Equipment Installation and Selection Biological Hazard Chemical Hazard
Equipment should be installed in a way which will permit easy access for cleaning and inspection when required.
Equipment selected for use in retail meat departments should be compatible with food production and whenever possible should be chosen from the list of approved equipment kept by the CFIA, USDA, or National Sanitation Foundation.
Equipment Maintenance Activities and Personnel Biological Hazard Chemical Hazard Physical Hazard
It is important to note that maintenance personnel working in food preparation areas can be a source of contamination if they do not follow the same requirements for hygiene as retail personnel.
Whenever possible delay repair or maintenance activities until after production hours.
If parts or fasteners are removed from equipment used in food production, they should be accounted for before resumption of equipment use.

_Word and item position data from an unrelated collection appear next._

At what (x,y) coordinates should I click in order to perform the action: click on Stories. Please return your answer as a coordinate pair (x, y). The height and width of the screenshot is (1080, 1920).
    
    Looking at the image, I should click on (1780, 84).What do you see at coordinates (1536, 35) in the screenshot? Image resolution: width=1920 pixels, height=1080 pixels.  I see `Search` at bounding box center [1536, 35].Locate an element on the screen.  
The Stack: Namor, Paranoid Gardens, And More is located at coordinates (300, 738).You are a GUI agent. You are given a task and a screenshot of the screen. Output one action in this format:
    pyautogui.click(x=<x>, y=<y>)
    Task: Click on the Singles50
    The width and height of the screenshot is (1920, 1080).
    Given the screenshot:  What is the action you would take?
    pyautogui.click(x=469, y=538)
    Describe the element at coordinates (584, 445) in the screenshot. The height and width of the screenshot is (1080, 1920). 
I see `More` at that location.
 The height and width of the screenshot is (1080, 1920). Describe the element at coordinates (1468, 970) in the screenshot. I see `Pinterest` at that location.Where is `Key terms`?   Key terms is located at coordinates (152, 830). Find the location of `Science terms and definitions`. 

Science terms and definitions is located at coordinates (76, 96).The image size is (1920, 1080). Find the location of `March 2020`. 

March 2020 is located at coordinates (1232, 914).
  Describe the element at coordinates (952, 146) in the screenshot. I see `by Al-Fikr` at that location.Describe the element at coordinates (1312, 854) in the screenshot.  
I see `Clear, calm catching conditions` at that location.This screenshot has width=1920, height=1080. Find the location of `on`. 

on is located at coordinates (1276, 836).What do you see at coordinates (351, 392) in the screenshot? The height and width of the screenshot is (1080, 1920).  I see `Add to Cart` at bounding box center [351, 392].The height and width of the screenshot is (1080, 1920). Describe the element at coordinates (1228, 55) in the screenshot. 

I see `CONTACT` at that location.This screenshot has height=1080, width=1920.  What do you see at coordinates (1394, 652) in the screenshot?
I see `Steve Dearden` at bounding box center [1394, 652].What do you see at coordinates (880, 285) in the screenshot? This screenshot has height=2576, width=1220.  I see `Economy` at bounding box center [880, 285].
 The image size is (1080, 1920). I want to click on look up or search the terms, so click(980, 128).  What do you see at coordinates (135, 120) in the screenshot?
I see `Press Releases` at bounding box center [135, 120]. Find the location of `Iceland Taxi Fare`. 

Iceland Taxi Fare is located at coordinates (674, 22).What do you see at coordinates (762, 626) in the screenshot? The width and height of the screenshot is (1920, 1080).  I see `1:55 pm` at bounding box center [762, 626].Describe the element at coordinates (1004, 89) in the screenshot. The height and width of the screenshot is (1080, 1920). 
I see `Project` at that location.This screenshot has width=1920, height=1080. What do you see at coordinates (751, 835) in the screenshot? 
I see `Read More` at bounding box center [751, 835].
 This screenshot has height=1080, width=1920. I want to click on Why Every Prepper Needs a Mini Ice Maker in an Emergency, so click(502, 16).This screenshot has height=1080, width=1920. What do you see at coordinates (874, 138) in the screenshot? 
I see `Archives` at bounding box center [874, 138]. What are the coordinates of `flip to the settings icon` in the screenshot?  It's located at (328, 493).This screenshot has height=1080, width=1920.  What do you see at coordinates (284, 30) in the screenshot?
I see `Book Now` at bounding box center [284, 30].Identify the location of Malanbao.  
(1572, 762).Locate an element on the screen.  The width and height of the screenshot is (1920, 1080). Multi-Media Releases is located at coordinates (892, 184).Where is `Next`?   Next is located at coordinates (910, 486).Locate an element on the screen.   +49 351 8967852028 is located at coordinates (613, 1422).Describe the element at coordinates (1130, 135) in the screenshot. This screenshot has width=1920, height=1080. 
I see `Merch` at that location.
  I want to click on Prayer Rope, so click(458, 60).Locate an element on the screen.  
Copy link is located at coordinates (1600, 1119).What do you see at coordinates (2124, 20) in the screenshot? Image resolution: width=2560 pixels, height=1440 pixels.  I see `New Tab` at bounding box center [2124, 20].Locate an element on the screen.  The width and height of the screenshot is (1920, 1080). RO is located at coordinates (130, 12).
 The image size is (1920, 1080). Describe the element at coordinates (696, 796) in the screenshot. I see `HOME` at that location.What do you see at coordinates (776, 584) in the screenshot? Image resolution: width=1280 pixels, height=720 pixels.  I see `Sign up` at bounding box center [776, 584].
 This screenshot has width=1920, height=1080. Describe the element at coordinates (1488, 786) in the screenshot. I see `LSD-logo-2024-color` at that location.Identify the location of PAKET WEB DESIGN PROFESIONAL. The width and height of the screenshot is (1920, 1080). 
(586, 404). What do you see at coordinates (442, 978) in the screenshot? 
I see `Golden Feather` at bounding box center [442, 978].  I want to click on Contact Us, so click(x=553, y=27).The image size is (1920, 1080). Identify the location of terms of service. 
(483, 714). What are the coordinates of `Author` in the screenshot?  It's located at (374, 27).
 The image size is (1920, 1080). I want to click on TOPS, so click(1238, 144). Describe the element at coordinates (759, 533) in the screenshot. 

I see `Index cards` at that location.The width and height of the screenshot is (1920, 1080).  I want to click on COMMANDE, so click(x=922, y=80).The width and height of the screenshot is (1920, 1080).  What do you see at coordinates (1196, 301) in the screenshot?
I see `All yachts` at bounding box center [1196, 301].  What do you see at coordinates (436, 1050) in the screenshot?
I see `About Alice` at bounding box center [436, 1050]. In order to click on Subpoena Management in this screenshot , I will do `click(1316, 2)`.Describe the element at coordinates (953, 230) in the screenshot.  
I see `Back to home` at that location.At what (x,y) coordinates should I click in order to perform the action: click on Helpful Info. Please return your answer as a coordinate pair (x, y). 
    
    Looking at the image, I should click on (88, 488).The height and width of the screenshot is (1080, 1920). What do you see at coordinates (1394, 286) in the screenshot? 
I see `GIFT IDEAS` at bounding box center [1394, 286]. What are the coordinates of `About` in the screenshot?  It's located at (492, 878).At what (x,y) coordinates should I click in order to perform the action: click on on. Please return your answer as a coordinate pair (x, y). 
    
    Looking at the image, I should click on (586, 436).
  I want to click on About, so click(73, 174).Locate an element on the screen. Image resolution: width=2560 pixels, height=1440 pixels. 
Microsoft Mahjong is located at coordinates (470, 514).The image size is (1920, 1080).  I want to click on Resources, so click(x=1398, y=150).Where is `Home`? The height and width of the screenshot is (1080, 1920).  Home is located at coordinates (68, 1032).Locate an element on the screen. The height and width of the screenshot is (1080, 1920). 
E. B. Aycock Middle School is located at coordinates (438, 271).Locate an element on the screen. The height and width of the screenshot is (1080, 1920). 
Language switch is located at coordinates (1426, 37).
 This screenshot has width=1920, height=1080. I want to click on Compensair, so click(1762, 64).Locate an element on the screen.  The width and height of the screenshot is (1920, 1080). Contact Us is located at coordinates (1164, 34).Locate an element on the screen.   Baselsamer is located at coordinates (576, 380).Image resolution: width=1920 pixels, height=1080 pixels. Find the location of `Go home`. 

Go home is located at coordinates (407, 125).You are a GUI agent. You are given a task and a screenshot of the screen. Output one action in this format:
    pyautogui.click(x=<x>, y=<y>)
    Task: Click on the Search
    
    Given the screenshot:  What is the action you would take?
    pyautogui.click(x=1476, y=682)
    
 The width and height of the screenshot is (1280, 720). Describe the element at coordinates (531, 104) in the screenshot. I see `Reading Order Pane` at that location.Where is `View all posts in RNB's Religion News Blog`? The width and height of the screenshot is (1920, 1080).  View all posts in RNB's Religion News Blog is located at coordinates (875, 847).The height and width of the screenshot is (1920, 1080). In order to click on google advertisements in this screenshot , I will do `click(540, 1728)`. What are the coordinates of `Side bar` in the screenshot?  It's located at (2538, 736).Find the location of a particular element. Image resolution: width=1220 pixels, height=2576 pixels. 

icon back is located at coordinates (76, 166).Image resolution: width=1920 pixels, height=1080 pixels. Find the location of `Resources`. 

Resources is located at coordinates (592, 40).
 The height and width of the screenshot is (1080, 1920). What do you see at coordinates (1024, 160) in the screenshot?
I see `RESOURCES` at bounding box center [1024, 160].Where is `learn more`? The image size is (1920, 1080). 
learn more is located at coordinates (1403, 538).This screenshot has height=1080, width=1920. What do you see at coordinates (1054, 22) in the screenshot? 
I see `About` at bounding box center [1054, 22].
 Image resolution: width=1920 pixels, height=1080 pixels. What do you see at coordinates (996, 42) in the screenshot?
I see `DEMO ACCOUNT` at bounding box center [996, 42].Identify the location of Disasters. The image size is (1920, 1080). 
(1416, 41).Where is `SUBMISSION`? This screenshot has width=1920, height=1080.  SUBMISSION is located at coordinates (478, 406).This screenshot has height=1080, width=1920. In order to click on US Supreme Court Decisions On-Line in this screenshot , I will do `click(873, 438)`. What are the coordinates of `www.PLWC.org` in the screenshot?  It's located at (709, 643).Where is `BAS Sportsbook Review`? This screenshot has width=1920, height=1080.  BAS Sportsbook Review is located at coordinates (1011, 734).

If lubricants or other chemicals are required during maintenance, or repair activities, care must be taken to avoid contamination of nearby processes and excess lubricants should be removed before production continues.
Chemicals used for lubrication and other purposes in food production areas should be listed in the “Reference Listing of Accepted Construction Materials, Packaging Materials and Non-Food Chemical Products” published by the CFIA.
Training for Personnel Biological Hazard Chemical Hazard Physical Hazard
Whenever possible retailers should verify that individuals performing equipment maintenance or complex equipment installation are suitably trained and aware of the manufacturer’s guidelines.